**The problem:** Return the entire Engineering Hall of Fame announcement that follows, word for word.

**Page extract:**
----------------

Three alumni honored with induction to Engineering Hall of Fame
MANHATTAN — The Carl R. Ice College of Engineering at Kansas State University will induct three new members into its Hall of Fame on March 5.
Induction to the hall is the highest honor bestowed on its alumni by the college. Honorees are recognized for their professional success and accomplishment, involvement with and support of the College of Engineering, dedication to K-State, and professional and public service.
The following are members of the class of 2022:
Cindy Wallis-Lage, Leawood, graduated from K-State in 1985 with a bachelor's degree in civil engineering. She is currently the president of Black & Veatch's water business, Kansas City, Missouri, and a member of the company's executive committee and board of directors. As president, she is responsible for the overall leadership and management of the company's global water organization. She joined Black & Veatch in 1986 and served in a variety of leadership and technical roles before becoming president in 2012. A licensed professional engineer, she has been involved with more than 100 water facilities worldwide and is recognized as an industry expert and a champion for the true value of water. She has earned numerous accolades in the water, STEM and engineering fields and co-developed a patent for biological nutrient removal configuration, which was later gifted to the public domain. Wallis-Lage has served on the engineering and civil engineering advisory councils for K-State. Originally from Topeka, she also holds a master's degree in environmental health engineering from the University of Kansas.
Larry E. Erickson, Manhattan, attended K-State from 1957-1964 and received a bachelor's degree and doctorate in chemical engineering, the first at K-State. He began his service as a faculty member in 1964. In 1985, he began providing leadership for research on hazardous substances. In 1989, K-State received funding to establish a hazardous substance research center that included several partner universities in EPA Regions 7 and 8. New phytotechnologies, in which plants provide beneficial remediation services at low cost, have been developed and implemented at the Riley County landfill and many other locations. Erickson retired in 2015 but has continued to teach seminar classes and conduct research. He has co-authored many publications and received many awards. He and his wife, Laurel, have made contributions to K-State for a public service award, a graduate fellowship and other purposes. Erickson has been active in providing public education related to sustainable development by helping with three books.

----------------

**Material provided:**
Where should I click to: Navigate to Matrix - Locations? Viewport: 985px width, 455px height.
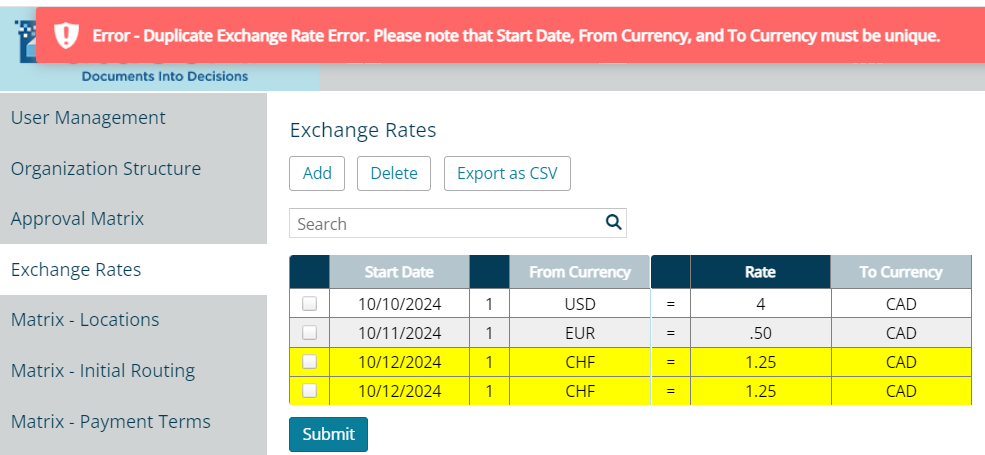point(85,320)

----------------

**Response to this task:**
Three alumni honored with induction to Engineering Hall of Fame
MANHATTAN — The Carl R. Ice College of Engineering at Kansas State University will induct three new members into its Hall of Fame on March 5.
Induction to the hall is the highest honor bestowed on its alumni by the college. Honorees are recognized for their professional success and accomplishment, involvement with and support of the College of Engineering, dedication to K-State, and professional and public service.
The following are members of the class of 2022:
Cindy Wallis-Lage, Leawood, graduated from K-State in 1985 with a bachelor's degree in civil engineering. She is currently the president of Black & Veatch's water business, Kansas City, Missouri, and a member of the company's executive committee and board of directors. As president, she is responsible for the overall leadership and management of the company's global water organization. She joined Black & Veatch in 1986 and served in a variety of leadership and technical roles before becoming president in 2012. A licensed professional engineer, she has been involved with more than 100 water facilities worldwide and is recognized as an industry expert and a champion for the true value of water. She has earned numerous accolades in the water, STEM and engineering fields and co-developed a patent for biological nutrient removal configuration, which was later gifted to the public domain. Wallis-Lage has served on the engineering and civil engineering advisory councils for K-State. Originally from Topeka, she also holds a master's degree in environmental health engineering from the University of Kansas.
Larry E. Erickson, Manhattan, attended K-State from 1957-1964 and received a bachelor's degree and doctorate in chemical engineering, the first at K-State. He began his service as a faculty member in 1964. In 1985, he began providing leadership for research on hazardous substances. In 1989, K-State received funding to establish a hazardous substance research center that included several partner universities in EPA Regions 7 and 8. New phytotechnologies, in which plants provide beneficial remediation services at low cost, have been developed and implemented at the Riley County landfill and many other locations. Erickson retired in 2015 but has continued to teach seminar classes and conduct research. He has co-authored many publications and received many awards. He and his wife, Laurel, have made contributions to K-State for a public service award, a graduate fellowship and other purposes. Erickson has been active in providing public education related to sustainable development by helping with three books.